The west coast has drawn waves of fortune-seekers over the years, with fishing, farming, whaling, guano, forestry and diamonds being among the major drawcards, but some of the area’s greatest assets have been nearly exhausted by human demand, leaving a number of conservation concerns, such as the scarcity of the renosterbos (Swartveld) and the near eradication of endemic Clanwilliam cedars. 

After years of exploitation, the Cederberg Wilderness Area now protects these rare and endemic species as well as the Cape leopard, snow protea and the red and yellow Disa uniflora. Dainty antelope species roam the reserves, as well as baboon, tortoise, caracal, mongoose and bat-eared fox. Sunbirds and sugarbirds thrive on the fynbos. 

Southern right whales enter the west coast’s sheltered bays from July to October in order to calve and can often be seen quite close to the shore. Endemic Haviside’s dolphins also roam the waters, as do dusky dolphins, great white sharks, penguins and Cape fur seals. The wetlands and estuaries in the region are a bird-watcher’s paradise, with tens of thousands of birds, including (in summer) northern hemisphere waders.

Look out for

Cape Flower Route – geologically, the region has remained relatively unchanged for five-million years, resulting in its unique fynbos and astonishing plant variety. 

The 71 000-hectare Cederberg Wilderness Area encompasses famous rock formations (Maltese Cross; Wolfberg Arch and Wolfberg Cracks), caverns with fine rock art sites (Town Hall/Stadsaal Caves) and peaks (the tallest of which is the Sneeuberg at 2 028 metres). Streams, waterfalls and ravines and the amazing plants and animal diversity attract bird-watchers, nature-lovers and hikers who revel in the 254 kilometres of trails. 

Langebaan Lagoon is the centre of West Coast National Park, known for abundant birdlife, beaches, the Postberg Flower Reserve (open from August to September) and Buffelsfontein Game Reserve, with resident black and blue wildebeest, bontebok and eland. Near Kraal Bay are the “footprints of Eve” - early hominid footprints preserved in the sandstone. 

Cape Columbine Nature Reserve, known to Paternoster locals as “Tietiesbaai”, has the last manual lighthouse in South Africa. 

The West Coast Fossil Park between Langebaan and Velddrif yielded a fossilised skull dating back to the Stone Age and showcases the ancient prehistory of area, including extinct animal fossils of toothy bears and tigers. Tours, mountain-bike trails, flower walks and coffee are available.

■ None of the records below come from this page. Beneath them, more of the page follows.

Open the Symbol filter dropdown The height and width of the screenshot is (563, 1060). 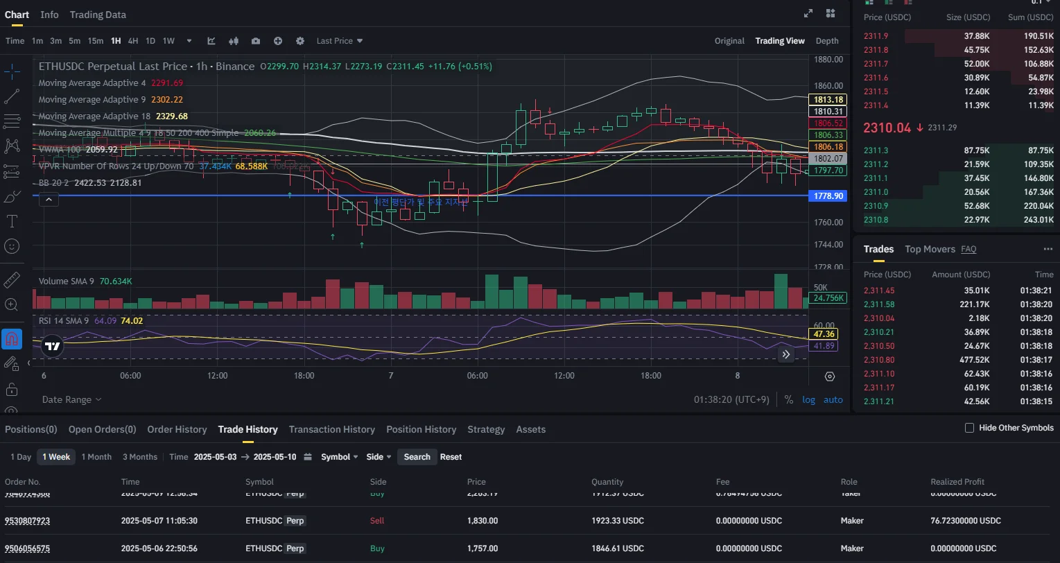[339, 457]
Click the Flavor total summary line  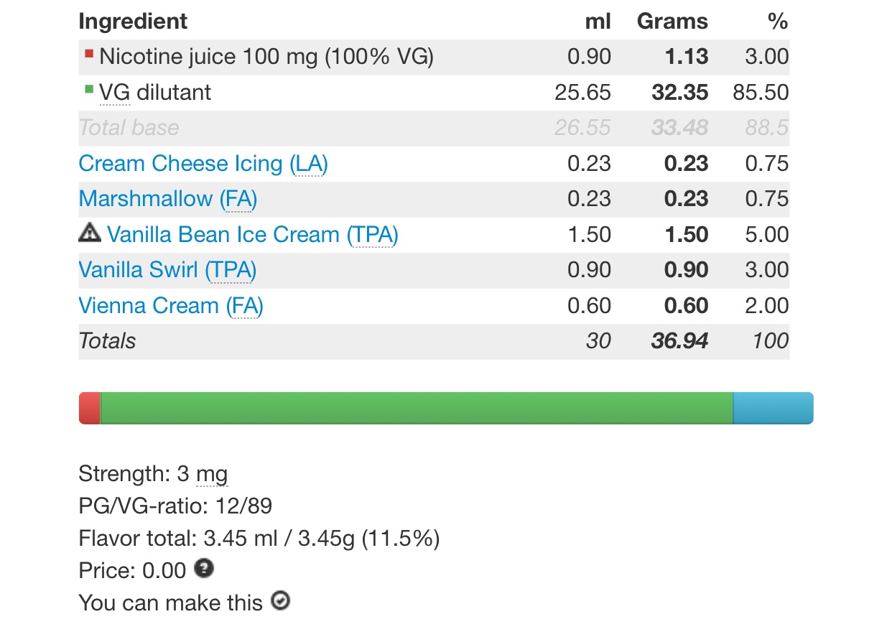(259, 538)
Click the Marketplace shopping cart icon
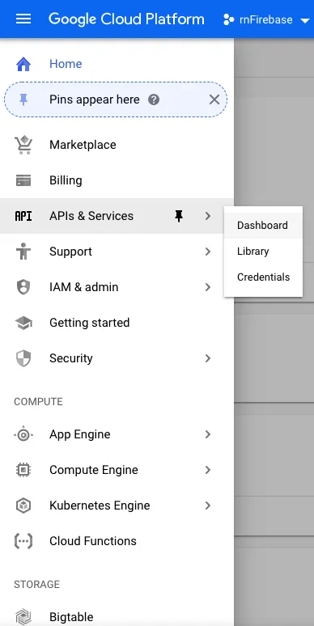Image resolution: width=314 pixels, height=626 pixels. point(23,145)
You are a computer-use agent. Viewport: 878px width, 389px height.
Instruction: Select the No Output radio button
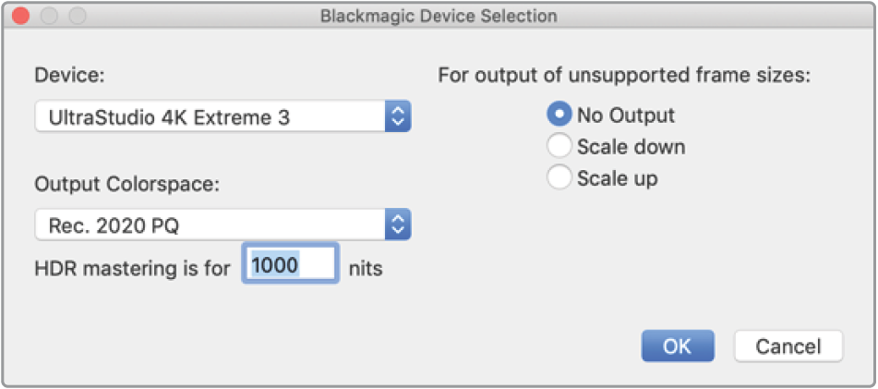tap(559, 115)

San Rock Art sites are a testament to the rich spiritual and community relationships of the San and Khoi and quirkily detail the creatures they encountered (even white settlers and ships).  The Cederberg region has more than 2 500 sites. 

Quaint villages - neat, charming Clanwilliam is famed for bouldering, flowers and Rooibos tea. Tannie Evita Bezuidenhout (South African satirist Pieter Dirk Uys) has made a cabaret theatre out of the old Darling station, called Evita se Perron (Evita’s Platform). Riebeeck Kasteel is known for olives, wine, eateries, pastoral friendliness and vibey food, arts and culture festivals. Citrusdal’s hot springs are an amazing natural phenomenon.

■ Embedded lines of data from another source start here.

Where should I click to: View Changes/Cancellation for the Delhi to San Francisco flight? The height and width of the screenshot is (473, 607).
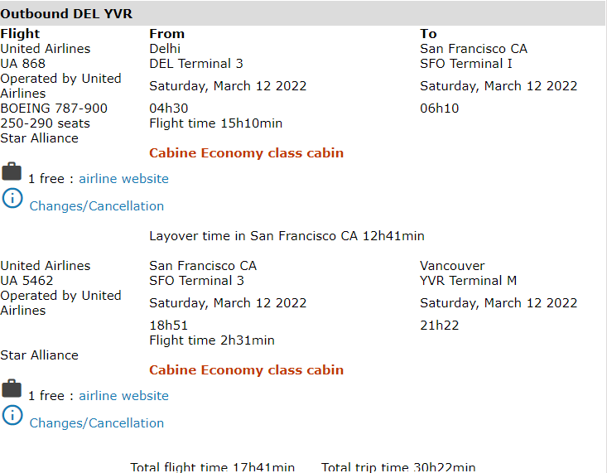97,206
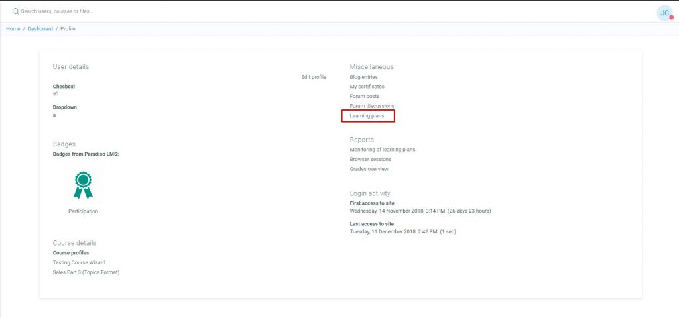Open the Grades overview report
The width and height of the screenshot is (679, 318).
(x=369, y=169)
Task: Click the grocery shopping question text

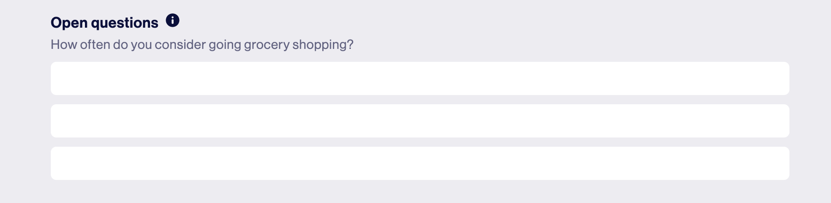Action: pyautogui.click(x=202, y=45)
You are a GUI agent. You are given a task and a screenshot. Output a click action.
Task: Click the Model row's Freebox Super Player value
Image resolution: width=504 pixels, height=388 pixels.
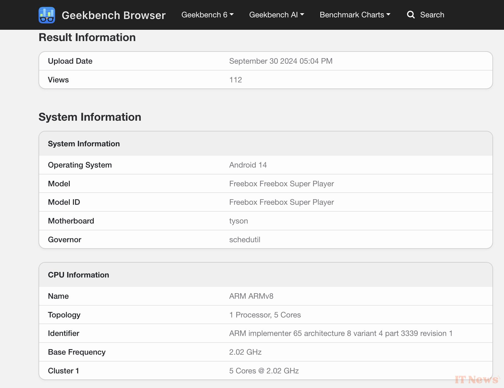pyautogui.click(x=281, y=184)
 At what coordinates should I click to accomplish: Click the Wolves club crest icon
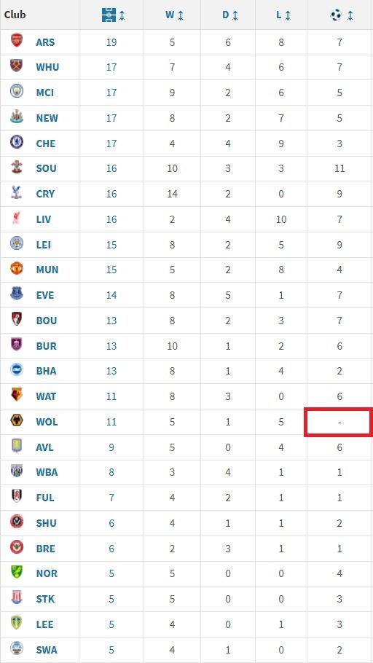pyautogui.click(x=17, y=420)
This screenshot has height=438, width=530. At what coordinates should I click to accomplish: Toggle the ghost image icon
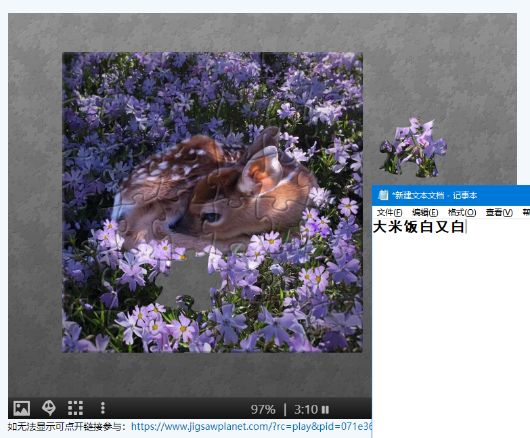[49, 408]
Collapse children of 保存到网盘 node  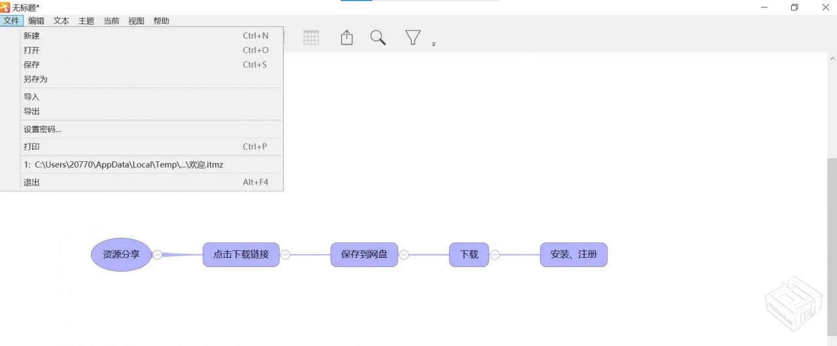(x=403, y=255)
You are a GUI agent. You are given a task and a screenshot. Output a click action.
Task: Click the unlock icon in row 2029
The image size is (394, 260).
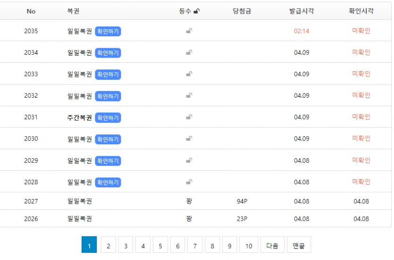tap(189, 160)
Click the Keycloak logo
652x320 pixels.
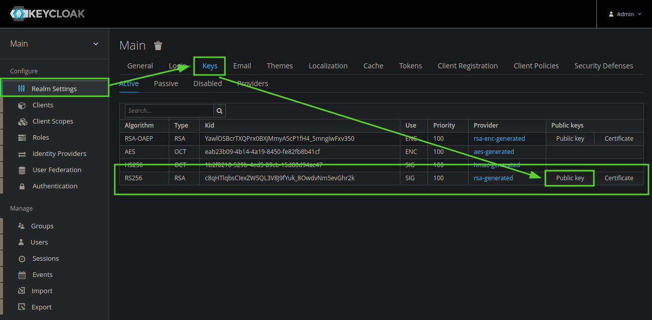47,14
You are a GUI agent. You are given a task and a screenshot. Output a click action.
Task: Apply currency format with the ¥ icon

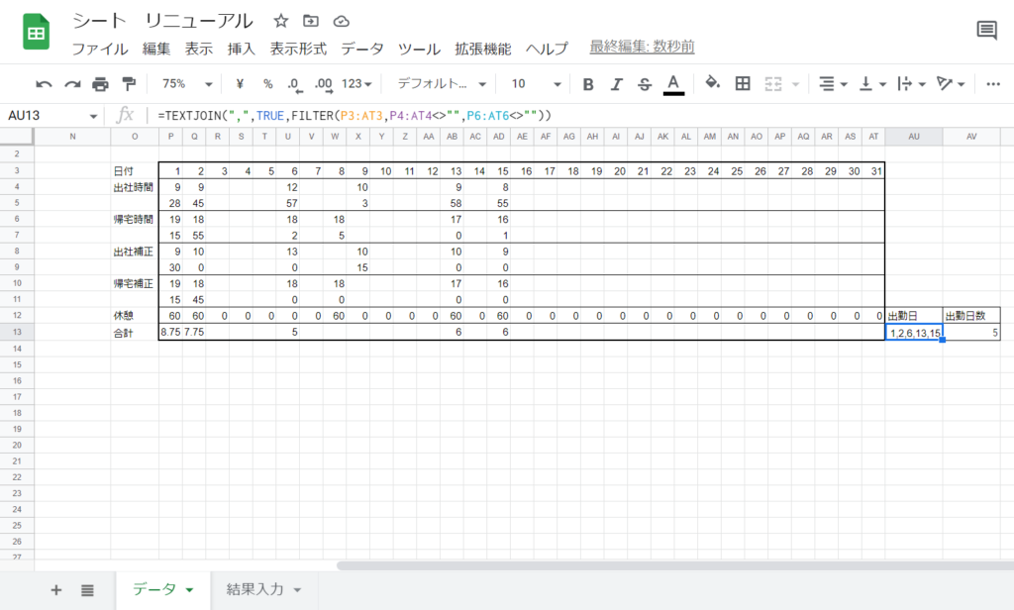(x=238, y=84)
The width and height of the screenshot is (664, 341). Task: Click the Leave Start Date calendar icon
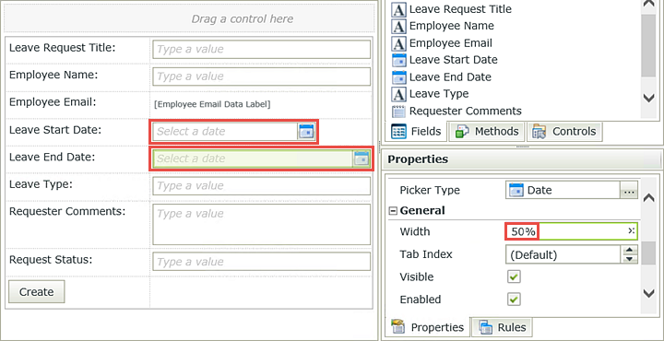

Wine – the Olifants River, Swartland and Darling Wine Routes lead oenophiles through amazing scenery to excellent local cellars.

Birdwatching - Langebaan Lagoon; Verlorenvlei (Elands Bay); Berg River Estuary and Rocherpan Nature Reserve (near Velddrif). Bird Island Nature Reserve (Lambert’s Bay), a 19 000-strong Cape gannet colony. 

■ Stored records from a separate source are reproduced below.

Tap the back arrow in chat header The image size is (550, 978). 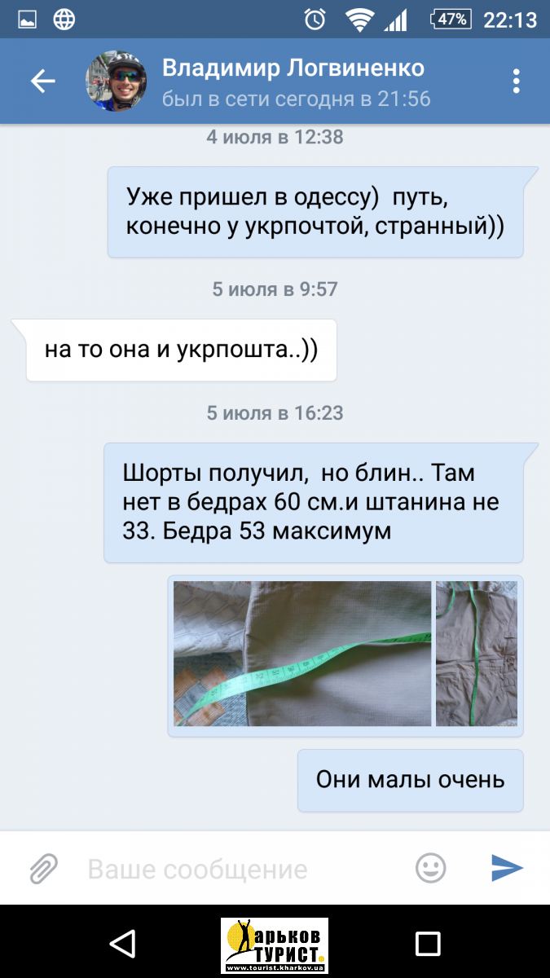pos(42,81)
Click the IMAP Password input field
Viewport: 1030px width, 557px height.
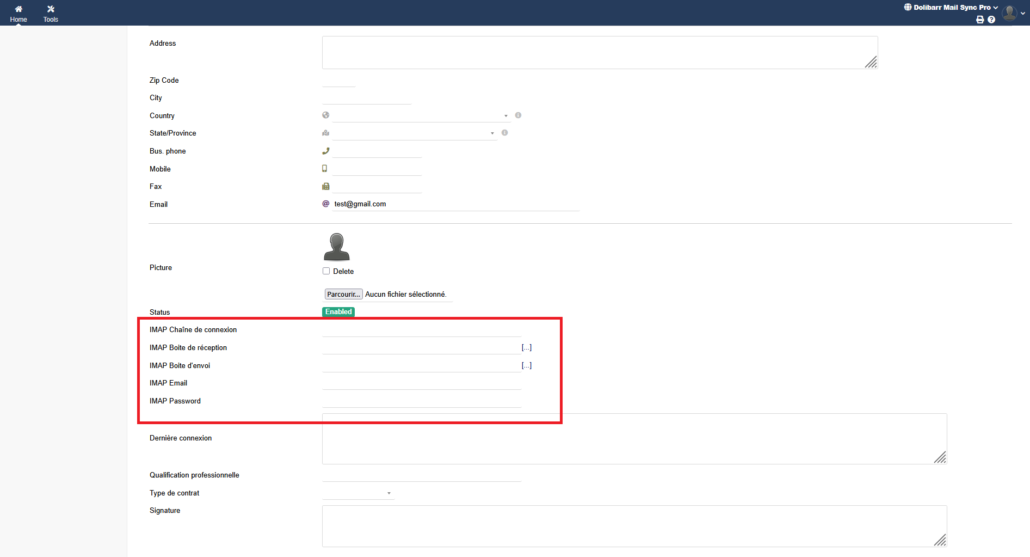point(421,401)
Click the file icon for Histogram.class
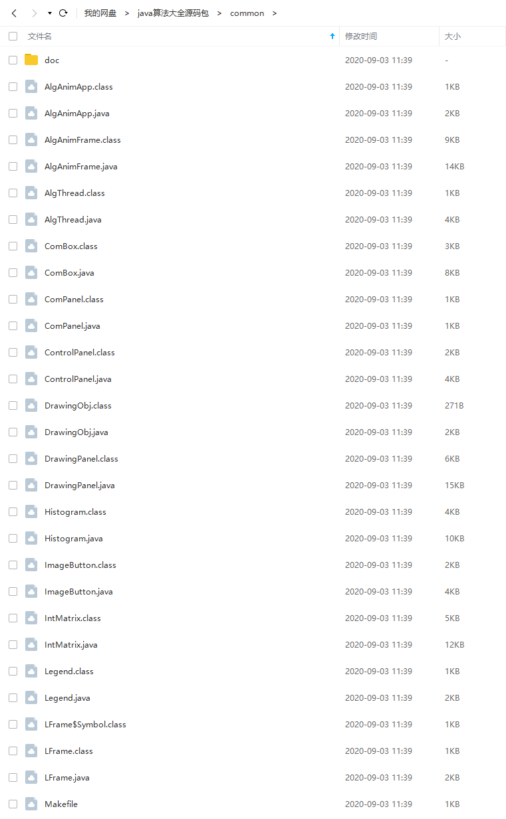 pos(31,511)
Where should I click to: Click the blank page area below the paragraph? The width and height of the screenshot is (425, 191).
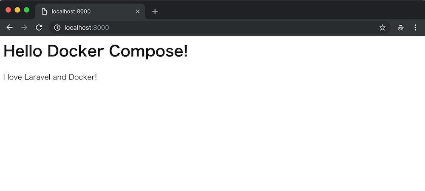(213, 136)
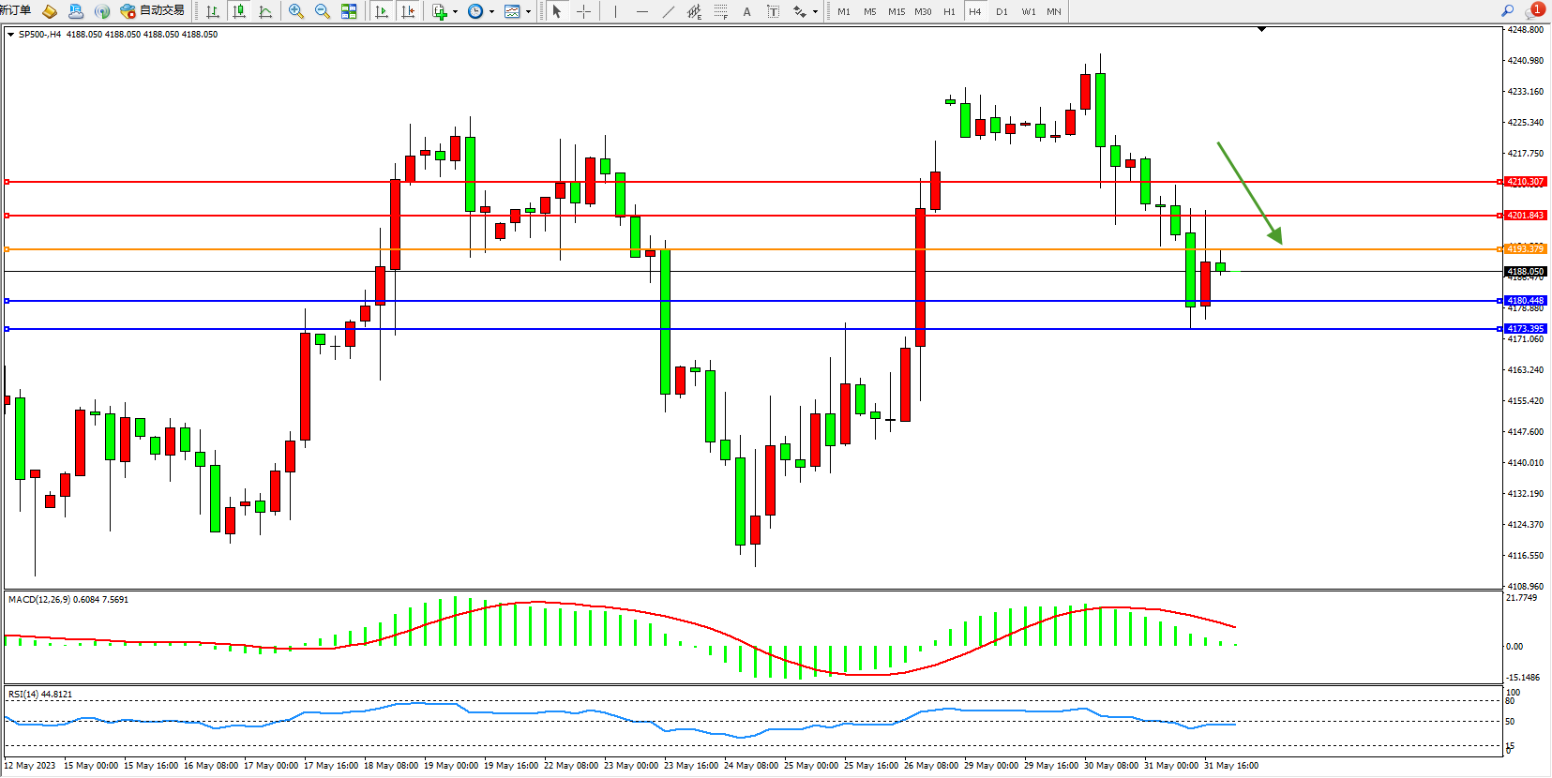Open the notification bubble with red badge
Viewport: 1552px width, 778px height.
1534,10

Activities -  angling, diving, sailing; windsurfing at Saldanha and Langebaan Lagoon; surfing at Eland’s Bay; canoeing on the Berg River; paragliding and hang-gliding at Porterville; Langebaan Country Estate’s scenic 18-hole links-type golf course,designed by Gary Player.

Hikes and walks – numerous trails available, with attractions specific to every area, whether crayfish, rock art or flowers. 

Seafood - West Coast villages offer delectable culinary experiences in unique settings, traditional South African dishes and unsurpassed seafood, such as seasonal crayfish, snoek and bokkoms (dried salted fish). 

Music Festivals - The Rittelfees (Vredendal) and Rocking the Daisies (Cloof Wine Estate, Darling) draw tens of thousands of visitors in October.